DATA FOR THE TASK:
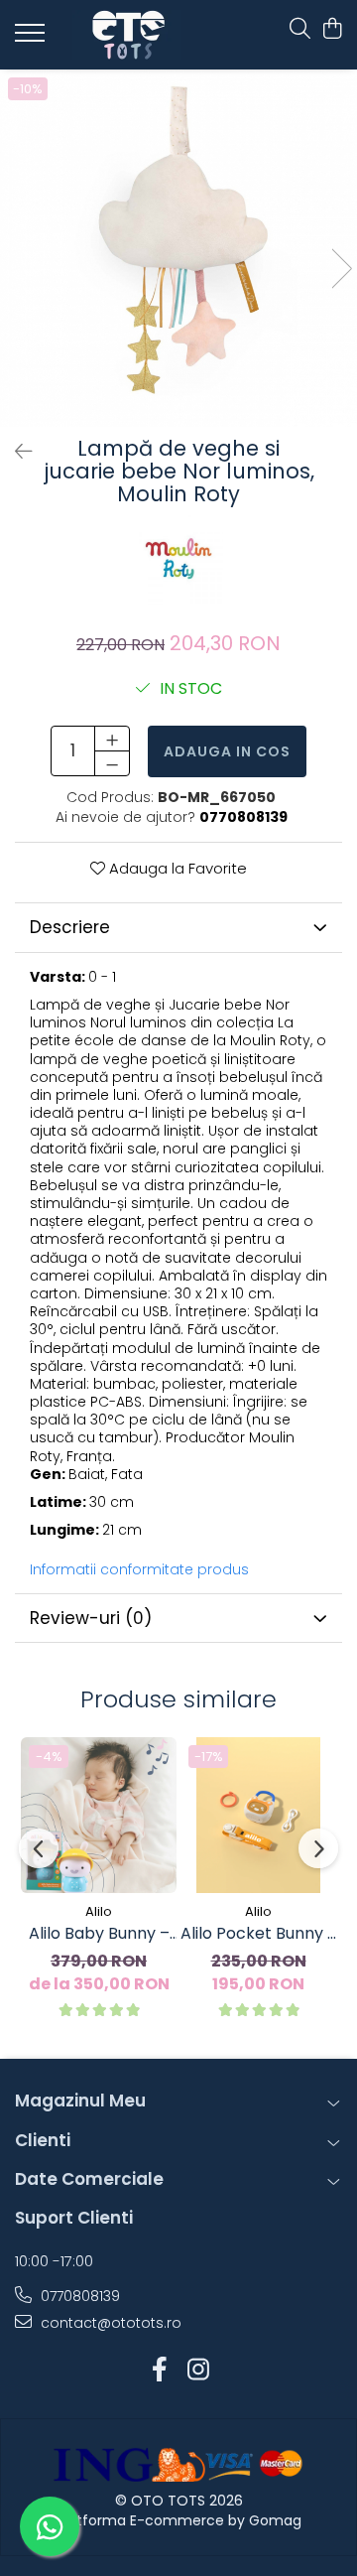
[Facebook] (159, 2370)
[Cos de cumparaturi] (331, 30)
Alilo (98, 1911)
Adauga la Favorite (176, 868)
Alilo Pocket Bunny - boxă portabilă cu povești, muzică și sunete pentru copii (258, 1934)
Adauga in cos (227, 751)
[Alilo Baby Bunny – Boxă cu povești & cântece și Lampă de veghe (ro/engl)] (99, 1815)
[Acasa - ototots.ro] (127, 35)
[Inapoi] (15, 452)
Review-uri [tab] (91, 1618)
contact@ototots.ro (109, 2323)
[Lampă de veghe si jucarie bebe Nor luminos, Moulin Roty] (178, 248)
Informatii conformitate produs (139, 1569)
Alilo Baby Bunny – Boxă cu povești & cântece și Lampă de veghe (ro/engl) (99, 1934)
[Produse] (32, 39)
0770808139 (78, 2296)
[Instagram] (197, 2370)
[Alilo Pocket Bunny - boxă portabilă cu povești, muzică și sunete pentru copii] (258, 1815)
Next (341, 268)
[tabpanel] (178, 248)
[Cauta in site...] (300, 30)
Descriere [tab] (70, 927)
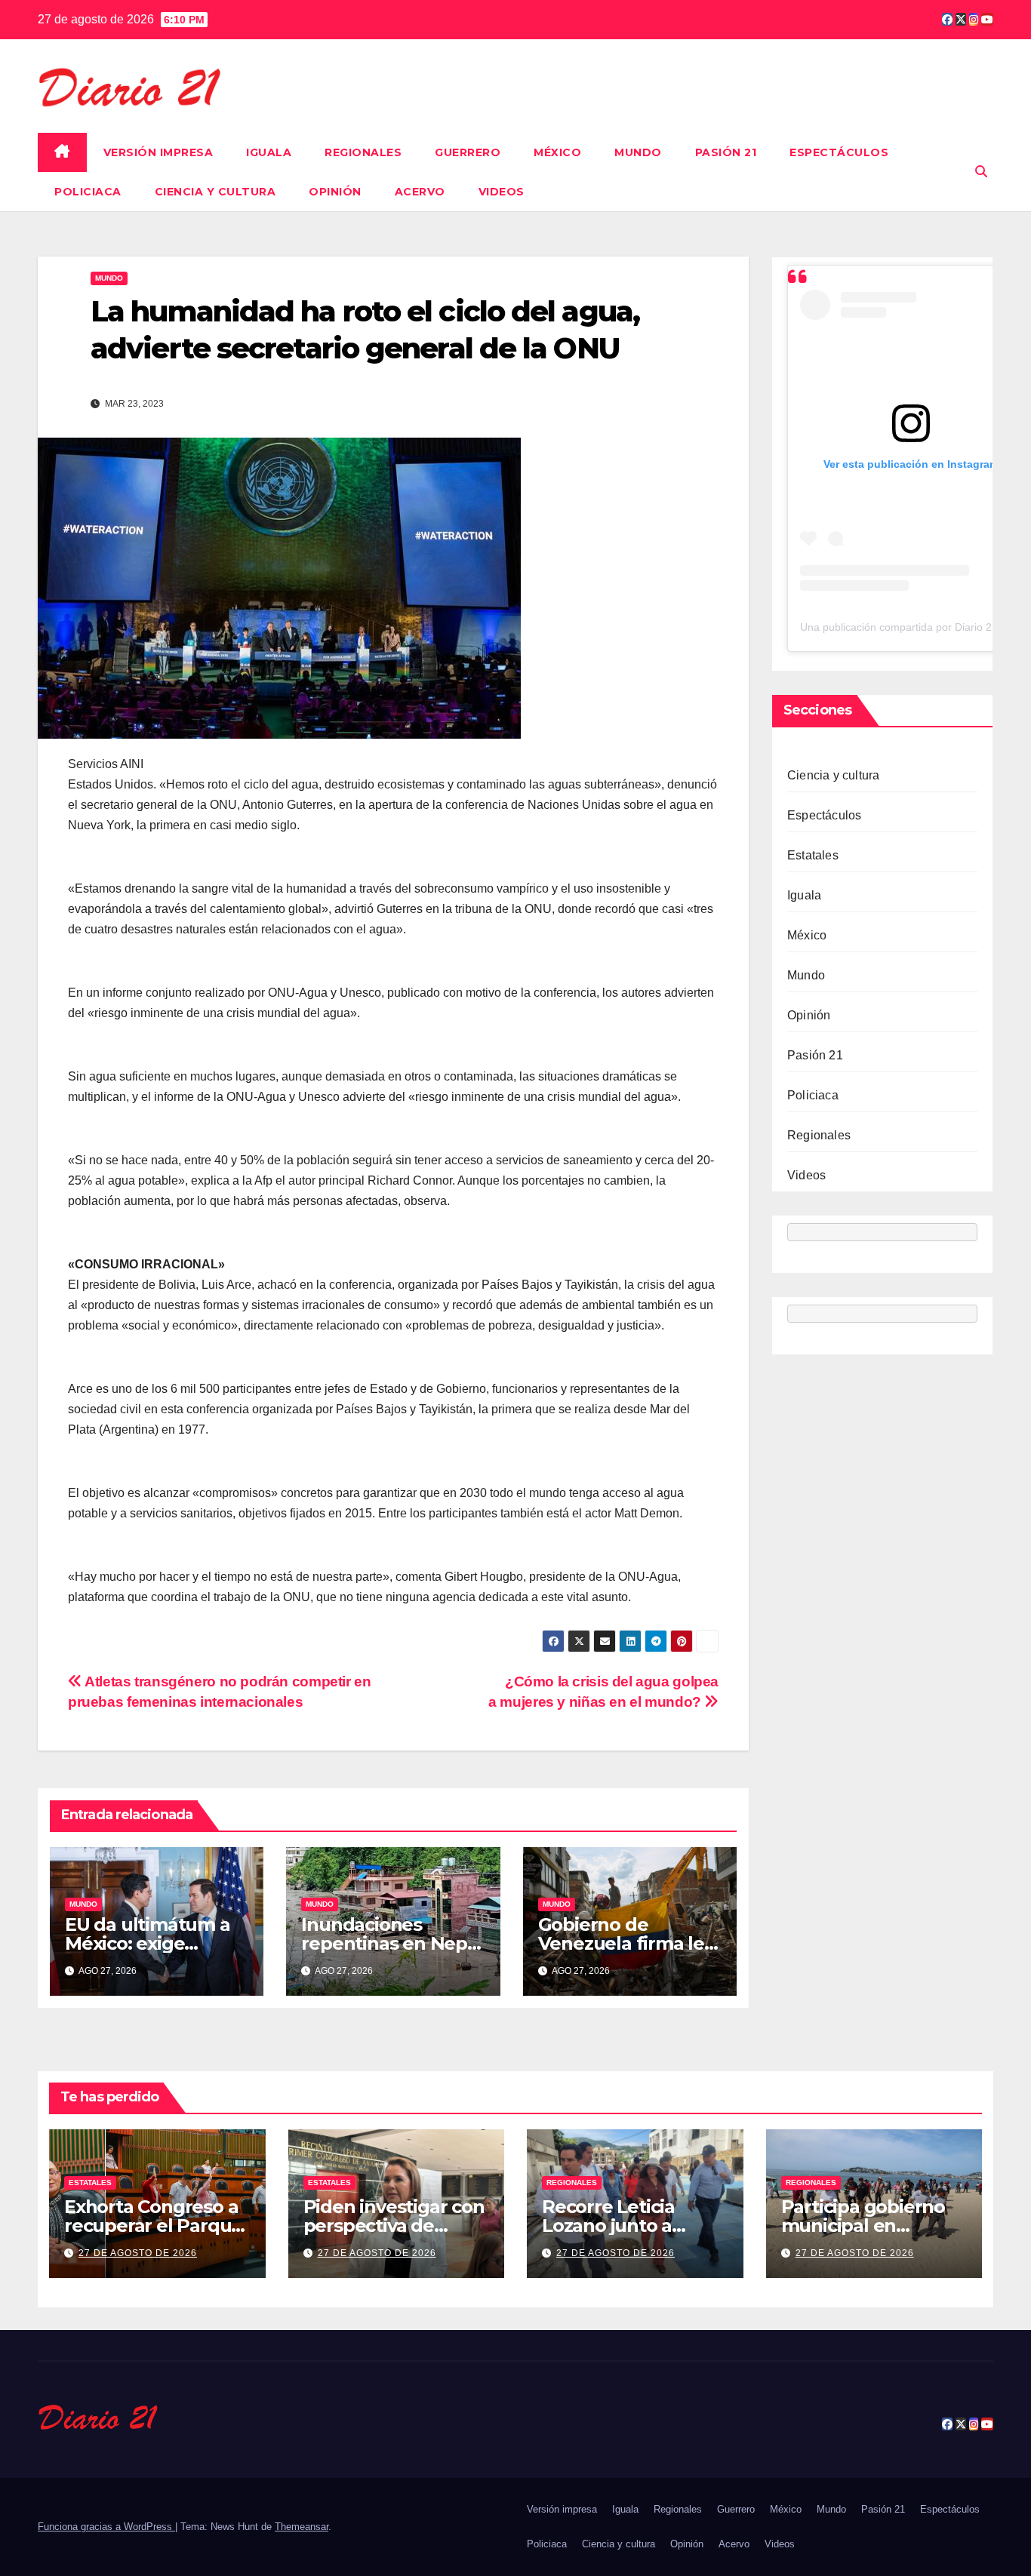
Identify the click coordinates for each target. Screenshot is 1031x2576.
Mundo (638, 152)
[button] (981, 171)
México (557, 152)
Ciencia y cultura (215, 191)
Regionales (363, 152)
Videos (502, 191)
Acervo (420, 191)
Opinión (335, 191)
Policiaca (88, 191)
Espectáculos (838, 152)
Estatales (813, 855)
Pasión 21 (726, 152)
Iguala (268, 152)
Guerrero (467, 152)
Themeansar (301, 2526)
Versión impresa (158, 152)
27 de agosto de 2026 (137, 2253)
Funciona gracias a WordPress (106, 2526)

EXERCISE REQUIREMENTS:
An exact copy of the records above is required, leaving out the pictures.

ANSWER FOR THE TASK:
[Facebook] (159, 2370)
[Cos de cumparaturi] (331, 30)
Alilo (98, 1911)
Adauga la Favorite (176, 868)
Alilo Pocket Bunny - boxă portabilă cu povești, muzică și sunete pentru copii (258, 1934)
Adauga in cos (227, 751)
[Alilo Baby Bunny – Boxă cu povești & cântece și Lampă de veghe (ro/engl)] (99, 1815)
[Acasa - ototots.ro] (127, 35)
[Inapoi] (15, 452)
Review-uri [tab] (91, 1618)
contact@ototots.ro (109, 2323)
[Lampă de veghe si jucarie bebe Nor luminos, Moulin Roty] (178, 248)
Informatii conformitate produs (139, 1569)
Alilo Baby Bunny – Boxă cu povești & cântece și Lampă de veghe (ro/engl) (99, 1934)
[Produse] (32, 39)
0770808139 (78, 2296)
[Instagram] (197, 2370)
[Alilo Pocket Bunny - boxă portabilă cu povești, muzică și sunete pentru copii] (258, 1815)
Next (341, 268)
[tabpanel] (178, 248)
[Cauta in site...] (300, 30)
Descriere [tab] (70, 927)
Identify the click coordinates for each target. Screenshot is 1031x2576.
Mundo (638, 152)
[button] (981, 171)
México (557, 152)
Ciencia y cultura (215, 191)
Regionales (363, 152)
Videos (502, 191)
Acervo (420, 191)
Opinión (335, 191)
Policiaca (88, 191)
Espectáculos (838, 152)
Estatales (813, 855)
Pasión 21 (726, 152)
Iguala (268, 152)
Guerrero (467, 152)
Themeansar (301, 2526)
Versión impresa (158, 152)
27 de agosto de 2026 (137, 2253)
Funciona gracias a WordPress (106, 2526)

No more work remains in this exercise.